Источник –
'''

Среди коренных физических проблем того времени для обсуждения съезду были предложены две — природа света и строение вещества. Доклад Эренфеста о теории квант вызвал жаркие споры — разумеется, с активным участием Френкеля. «Френкель! Ну, зачем вы портите такую совершенную картину нашего непонимания физики!» — воскликнул, выслушав его возражения, Эренфест. С этого, собственно, началось их знакомство.

Эренфест не остался в долгу, когда обсуждались теории Френкеля. «Скажите, Френкель, — спрашивал он, — а есть ли хоть одна область физики, где бы вы не оставили след? Или лучше сказать, где бы вы не наследили?!» На всех языках, кроме, пожалуй, немецкого, Эренфест говорил с ошибками. Но незнакомые слова он заменял такими удачными, что они становились яснее правильных и надолго запоминались. «Надо тебе сказать, — писал Френкель отцу, — что Эренфест покорил сердца всей нашей молодежи, а может быть, и стариков. Это человек, соединивший в себе простоту и непосредственность ребенка с необыкновенной любовью к людям, неиссякаемым остроумием и умом большого и тонкого исследователя. Его устами неодушевленные предметы — молекулы, атомы, электроны — разговаривают друг с другом на довольно-таки ломаном в смысле окончаний, падежей и родов, но вместе с тем очень тонком русском языке, любят и ненавидят и вообще оживают...» Однако восторженная оценка ничуть не помешала воспользоваться слабостями кумира. Едва окончились заседания съезда, как они были спародированы в Лесном. Местные барды без промедления инсценировали съезд, а главный теоретик, не ограничившись своими пятью докладами, не менее успешно выступил с шестым — на сей раз передразнивая Эренфеста.

Справедливость требует заметить, что самому себе Френкель тоже не давал спуска. Помимо многих теорий, ему принадлежит авторство гимна теоретиков.

'''

Исходные материалы –
'''

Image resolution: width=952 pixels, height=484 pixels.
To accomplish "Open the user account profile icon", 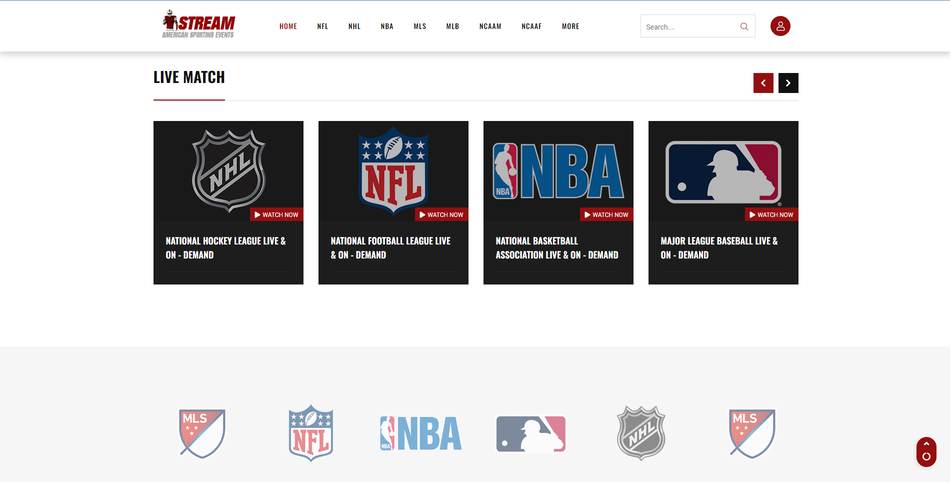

'''

Цель задания –
Напишите продолжение текста о Френкеле и Эренфесте, начиная сразу после его последнего предложения.

Ответ к заданию –
«Мы теории физической жрецы — в воду ловко прячем все концы... Мы на волнах вероятности плывем, на классическую физику плюем, изучаем недра атомов и звезд и к эксперименту строим мост. Кто своею жизнью дорожит — к нам по этому мосту не побежит!»

Когда осенью двадцать пятого года Иоффе разговаривал в Берлине с Эйнштейном, он пригласил физика № 1 посетить Советский Союз. «Моими работами, — писал Иоффе об этой встрече, — он очень заинтересовался и сказал даже, что... уже очень давно не слышал столько увлекательно нового...» Но ответ на приглашение был подсказан Эйнштейну иною причиной: он «расспрашивал о новых студентах, и так ему понравился их тип, что он почти согласился принять участие в нашей волжской поездке...»

 

II. «Дети» в Европе...

 

1

 

Вслед за Капицей в научные школы «второй ступени» поступали и другие «мальчики» Иоффе. По разным адресам разносили почтальоны в декабре двадцать пятого года их письма, обклеенные марками разных стран.

Почтальон-египтянин передал конверт для остановившегося проездом в Каире сэра Эрнста Резерфорда, президента Королевского общества. «From P. Kapitza», — значилось на конверте.

«Кембридж, 17 декабря 1925.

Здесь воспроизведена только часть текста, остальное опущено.